Grève de 24 heures lundi chez Bombardier Aéronautique

Le président Michel Lauzon, au moment de l'annonce du vote de moyens de pression et de grève à 98,2 % des 6 000 membres présents, le 23 mars dernier.

Le président Michel Lauzon, au moment de l'annonce du vote de moyens de pression et de grève à 98,2 % des 6 000 membres présents, le 23 mars dernier.

Le 28 mars 2002 - Les syndiqués de Bombardier Aéronautique, membres de la FTQ, feront une grève de 24 heures à compter de 6 heures du matin lundi le 1er avril, annonce M. Michel Lauzon, président de la section locale 712 de l’Association internationale des machinistes et des travailleurs de l’aérospatiale (AIMTA-FTQ). Le syndicat représente près de 8 000 salariés dans les trois usines de Saint-Laurent, Dorval et Mirabel. Entre-temps, les négociations se poursuivent entre le syndicat et l’employeur.

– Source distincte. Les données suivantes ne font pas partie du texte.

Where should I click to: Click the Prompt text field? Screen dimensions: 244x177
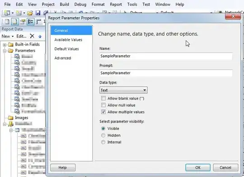click(166, 73)
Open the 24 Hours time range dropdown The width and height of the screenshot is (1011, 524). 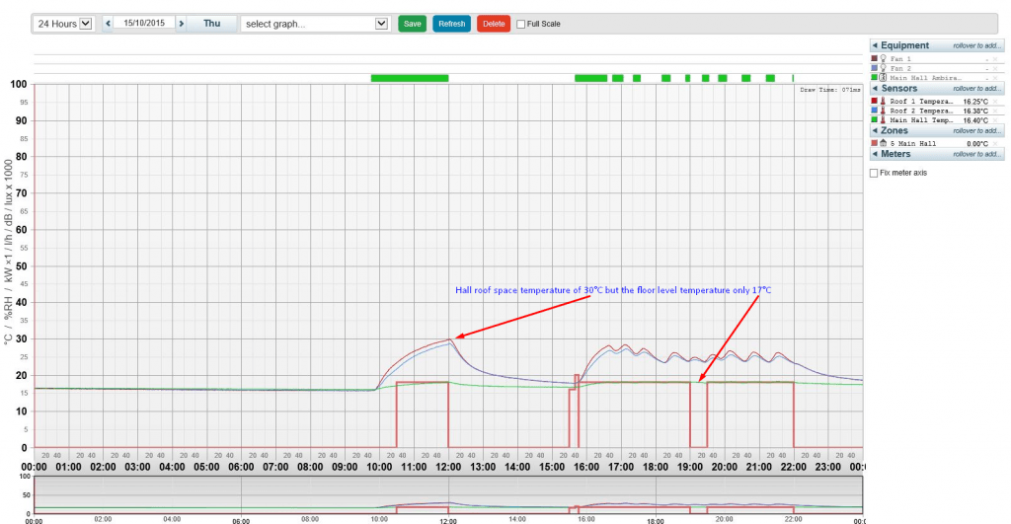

Les moyens de pression ont commencé lundi le 25 mars alors que les syndiqués ont refusé de faire dorénavant des heures supplémentaires. Les membres de la FTQ chez Bombardier ont voté samedi dernier, dans une proportion de 98,2%, en faveur du déclenchement de moyens de pression pouvant aller jusqu’à la grève illimitée. Le contrat de travail est échu depuis le 30 novembre dernier. Le syndicat réclame notamment des hausses de salaire de 5% par année dans un contrat de trois ans. Il veut également abaisser l’âge de la retraite, sans pénalité, de 60 à 58 ans, pour permettre l’embauche de plus jeunes salariés.

L’AIMTA représente près de 15 000 membres au Québec, en grande majorité dans l’industrie aérospatiale et aérienne. Le syndicat est en négociations actuellement pour deux autres groupes importants de membres : chez le fabricant de moteurs d’avions Rolls-Royce à Lachine (1 200 salariés) et chez le fabricant de cuisinières Électrolux à L’Assomption (1000 salariés).

La FTQ, la plus grande centrale syndicale québécoise, représente plus d’un demi-million de membres.